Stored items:
--------

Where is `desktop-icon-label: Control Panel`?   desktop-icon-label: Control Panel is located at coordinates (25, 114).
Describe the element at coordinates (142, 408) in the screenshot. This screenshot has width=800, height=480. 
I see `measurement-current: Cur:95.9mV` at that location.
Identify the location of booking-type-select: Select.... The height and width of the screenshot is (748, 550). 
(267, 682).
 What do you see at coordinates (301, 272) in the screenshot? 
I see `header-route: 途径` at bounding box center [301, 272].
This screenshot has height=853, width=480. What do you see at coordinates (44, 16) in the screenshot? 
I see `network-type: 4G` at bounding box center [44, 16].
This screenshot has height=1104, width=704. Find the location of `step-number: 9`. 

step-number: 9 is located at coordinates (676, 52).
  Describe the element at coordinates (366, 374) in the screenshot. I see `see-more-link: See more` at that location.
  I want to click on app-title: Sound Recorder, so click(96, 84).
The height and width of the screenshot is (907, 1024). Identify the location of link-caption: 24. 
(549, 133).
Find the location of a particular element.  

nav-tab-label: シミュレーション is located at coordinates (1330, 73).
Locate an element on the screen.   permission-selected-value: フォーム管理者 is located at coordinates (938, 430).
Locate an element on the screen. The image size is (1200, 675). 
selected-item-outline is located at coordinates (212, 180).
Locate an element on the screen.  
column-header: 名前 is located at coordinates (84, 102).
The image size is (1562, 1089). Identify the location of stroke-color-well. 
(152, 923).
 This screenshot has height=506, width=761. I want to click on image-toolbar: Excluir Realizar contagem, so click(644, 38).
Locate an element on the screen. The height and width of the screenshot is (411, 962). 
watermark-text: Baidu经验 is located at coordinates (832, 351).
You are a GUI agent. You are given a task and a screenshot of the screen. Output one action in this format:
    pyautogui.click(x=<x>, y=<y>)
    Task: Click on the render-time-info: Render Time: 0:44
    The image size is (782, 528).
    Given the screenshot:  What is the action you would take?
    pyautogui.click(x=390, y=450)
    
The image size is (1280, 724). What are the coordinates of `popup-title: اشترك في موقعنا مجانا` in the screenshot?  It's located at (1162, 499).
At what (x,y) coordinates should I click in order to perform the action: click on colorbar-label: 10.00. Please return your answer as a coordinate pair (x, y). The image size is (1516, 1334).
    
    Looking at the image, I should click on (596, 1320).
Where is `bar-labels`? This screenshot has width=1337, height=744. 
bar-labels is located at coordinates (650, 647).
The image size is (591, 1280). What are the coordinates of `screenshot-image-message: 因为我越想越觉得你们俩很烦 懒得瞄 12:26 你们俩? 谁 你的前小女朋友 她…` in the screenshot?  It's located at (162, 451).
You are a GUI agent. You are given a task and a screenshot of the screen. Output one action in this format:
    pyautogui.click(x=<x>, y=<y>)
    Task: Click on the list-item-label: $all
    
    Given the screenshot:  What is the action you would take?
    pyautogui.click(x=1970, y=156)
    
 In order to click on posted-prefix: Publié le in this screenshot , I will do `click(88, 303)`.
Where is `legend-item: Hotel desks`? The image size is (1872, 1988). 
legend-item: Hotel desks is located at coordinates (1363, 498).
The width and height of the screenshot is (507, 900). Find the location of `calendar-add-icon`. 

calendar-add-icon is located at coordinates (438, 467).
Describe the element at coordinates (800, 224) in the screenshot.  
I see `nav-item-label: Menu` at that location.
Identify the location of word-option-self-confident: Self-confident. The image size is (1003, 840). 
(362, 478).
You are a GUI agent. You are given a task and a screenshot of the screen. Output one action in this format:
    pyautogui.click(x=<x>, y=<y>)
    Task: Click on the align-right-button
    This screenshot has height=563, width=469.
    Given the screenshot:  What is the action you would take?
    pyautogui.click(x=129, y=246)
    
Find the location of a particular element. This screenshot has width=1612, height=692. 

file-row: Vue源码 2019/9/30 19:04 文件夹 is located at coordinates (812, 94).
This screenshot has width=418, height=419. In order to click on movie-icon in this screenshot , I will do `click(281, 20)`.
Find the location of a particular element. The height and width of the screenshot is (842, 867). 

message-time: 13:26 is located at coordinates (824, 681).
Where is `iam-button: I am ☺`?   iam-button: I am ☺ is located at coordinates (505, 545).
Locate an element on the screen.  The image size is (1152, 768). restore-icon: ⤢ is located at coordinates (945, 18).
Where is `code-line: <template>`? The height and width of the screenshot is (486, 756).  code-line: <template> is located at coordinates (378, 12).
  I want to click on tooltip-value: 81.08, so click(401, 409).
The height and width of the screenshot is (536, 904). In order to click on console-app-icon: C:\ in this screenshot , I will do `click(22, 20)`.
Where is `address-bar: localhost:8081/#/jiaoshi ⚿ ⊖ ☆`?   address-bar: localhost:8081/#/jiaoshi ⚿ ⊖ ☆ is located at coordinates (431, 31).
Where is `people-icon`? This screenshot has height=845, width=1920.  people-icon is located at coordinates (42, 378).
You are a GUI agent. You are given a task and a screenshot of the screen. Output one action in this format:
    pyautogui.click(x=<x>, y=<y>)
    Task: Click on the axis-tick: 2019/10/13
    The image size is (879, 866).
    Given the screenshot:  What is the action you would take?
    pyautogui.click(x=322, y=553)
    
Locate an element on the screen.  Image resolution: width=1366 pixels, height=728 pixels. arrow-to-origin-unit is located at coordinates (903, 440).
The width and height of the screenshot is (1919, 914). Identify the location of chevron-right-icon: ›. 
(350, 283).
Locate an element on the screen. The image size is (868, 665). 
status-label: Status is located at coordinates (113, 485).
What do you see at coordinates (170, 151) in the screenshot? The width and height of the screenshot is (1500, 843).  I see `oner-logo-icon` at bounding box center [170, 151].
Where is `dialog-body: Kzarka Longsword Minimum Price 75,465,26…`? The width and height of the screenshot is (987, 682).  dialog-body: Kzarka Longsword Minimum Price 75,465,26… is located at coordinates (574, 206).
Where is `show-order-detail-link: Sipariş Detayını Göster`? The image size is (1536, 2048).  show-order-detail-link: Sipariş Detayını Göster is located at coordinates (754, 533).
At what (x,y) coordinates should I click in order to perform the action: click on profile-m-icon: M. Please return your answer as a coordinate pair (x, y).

--------

#### Job
Copy the records word for word, from the line containing "is (1872, 1988)." through the line containing "(362, 478).".

#### Response
Where is `legend-item: Hotel desks`? The image size is (1872, 1988). 
legend-item: Hotel desks is located at coordinates (1363, 498).
The width and height of the screenshot is (507, 900). Find the location of `calendar-add-icon`. 

calendar-add-icon is located at coordinates (438, 467).
Describe the element at coordinates (800, 224) in the screenshot.  
I see `nav-item-label: Menu` at that location.
Identify the location of word-option-self-confident: Self-confident. The image size is (1003, 840). 
(362, 478).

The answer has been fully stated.